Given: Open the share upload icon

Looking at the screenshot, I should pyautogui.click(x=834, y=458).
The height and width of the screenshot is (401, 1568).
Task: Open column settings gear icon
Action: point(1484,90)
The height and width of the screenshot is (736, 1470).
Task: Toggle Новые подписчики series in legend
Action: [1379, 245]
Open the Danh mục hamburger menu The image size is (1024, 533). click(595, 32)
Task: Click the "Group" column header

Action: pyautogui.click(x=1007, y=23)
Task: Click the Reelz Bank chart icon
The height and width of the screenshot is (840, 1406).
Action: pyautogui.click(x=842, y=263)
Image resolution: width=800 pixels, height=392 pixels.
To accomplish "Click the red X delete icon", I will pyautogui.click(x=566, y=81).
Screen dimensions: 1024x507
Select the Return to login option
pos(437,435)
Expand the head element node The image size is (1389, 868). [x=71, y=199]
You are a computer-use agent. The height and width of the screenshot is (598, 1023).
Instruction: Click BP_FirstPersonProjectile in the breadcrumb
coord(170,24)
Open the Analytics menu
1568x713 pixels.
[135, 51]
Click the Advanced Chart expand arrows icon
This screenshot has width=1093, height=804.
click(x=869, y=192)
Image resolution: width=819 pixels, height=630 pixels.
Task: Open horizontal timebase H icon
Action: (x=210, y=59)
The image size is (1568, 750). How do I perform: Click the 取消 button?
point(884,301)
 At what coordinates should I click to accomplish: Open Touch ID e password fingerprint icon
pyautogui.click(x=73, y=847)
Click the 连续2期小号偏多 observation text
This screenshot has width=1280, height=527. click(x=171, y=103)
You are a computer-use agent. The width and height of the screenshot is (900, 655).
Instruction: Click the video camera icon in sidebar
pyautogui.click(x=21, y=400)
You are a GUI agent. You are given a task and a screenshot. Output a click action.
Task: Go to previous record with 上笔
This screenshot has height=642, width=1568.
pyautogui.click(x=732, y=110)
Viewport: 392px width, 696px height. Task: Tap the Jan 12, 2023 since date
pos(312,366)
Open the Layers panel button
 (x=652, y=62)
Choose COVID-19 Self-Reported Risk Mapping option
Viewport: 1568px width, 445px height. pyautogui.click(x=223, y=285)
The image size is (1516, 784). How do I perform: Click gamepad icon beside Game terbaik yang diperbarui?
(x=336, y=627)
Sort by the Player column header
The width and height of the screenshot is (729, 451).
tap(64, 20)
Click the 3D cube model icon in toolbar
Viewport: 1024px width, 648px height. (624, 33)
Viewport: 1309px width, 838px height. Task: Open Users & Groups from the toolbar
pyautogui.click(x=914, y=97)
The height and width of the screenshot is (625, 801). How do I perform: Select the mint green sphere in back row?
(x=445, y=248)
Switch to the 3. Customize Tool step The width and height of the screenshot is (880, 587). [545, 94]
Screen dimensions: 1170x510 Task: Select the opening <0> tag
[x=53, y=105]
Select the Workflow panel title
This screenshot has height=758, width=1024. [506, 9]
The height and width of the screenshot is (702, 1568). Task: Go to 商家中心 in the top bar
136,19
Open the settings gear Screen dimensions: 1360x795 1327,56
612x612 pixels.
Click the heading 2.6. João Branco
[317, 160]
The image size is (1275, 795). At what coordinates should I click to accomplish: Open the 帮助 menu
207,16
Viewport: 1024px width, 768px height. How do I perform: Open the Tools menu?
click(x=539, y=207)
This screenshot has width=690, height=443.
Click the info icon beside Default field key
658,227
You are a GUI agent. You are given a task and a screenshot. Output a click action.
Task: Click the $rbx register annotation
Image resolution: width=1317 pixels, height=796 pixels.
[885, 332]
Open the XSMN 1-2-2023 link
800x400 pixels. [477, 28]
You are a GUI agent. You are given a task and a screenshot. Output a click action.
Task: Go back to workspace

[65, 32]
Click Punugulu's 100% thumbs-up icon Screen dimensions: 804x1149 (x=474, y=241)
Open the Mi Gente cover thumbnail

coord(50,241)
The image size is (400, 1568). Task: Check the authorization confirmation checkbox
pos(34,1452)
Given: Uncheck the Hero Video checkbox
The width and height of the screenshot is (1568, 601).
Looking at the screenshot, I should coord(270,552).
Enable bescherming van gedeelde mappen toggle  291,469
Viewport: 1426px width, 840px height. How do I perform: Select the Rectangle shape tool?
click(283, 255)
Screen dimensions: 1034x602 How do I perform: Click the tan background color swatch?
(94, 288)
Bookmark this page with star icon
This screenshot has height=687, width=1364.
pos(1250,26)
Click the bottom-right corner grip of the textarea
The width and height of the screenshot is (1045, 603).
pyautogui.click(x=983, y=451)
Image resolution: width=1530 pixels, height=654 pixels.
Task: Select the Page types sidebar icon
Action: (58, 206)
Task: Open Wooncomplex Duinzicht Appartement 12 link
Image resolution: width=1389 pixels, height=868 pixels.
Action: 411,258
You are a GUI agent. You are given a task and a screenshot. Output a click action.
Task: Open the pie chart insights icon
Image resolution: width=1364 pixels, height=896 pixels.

Task to carry out
Every line in the data above that contains "with" needs to be copied.

Response to the task
Task: Go to previous record with 上笔
Bookmark this page with star icon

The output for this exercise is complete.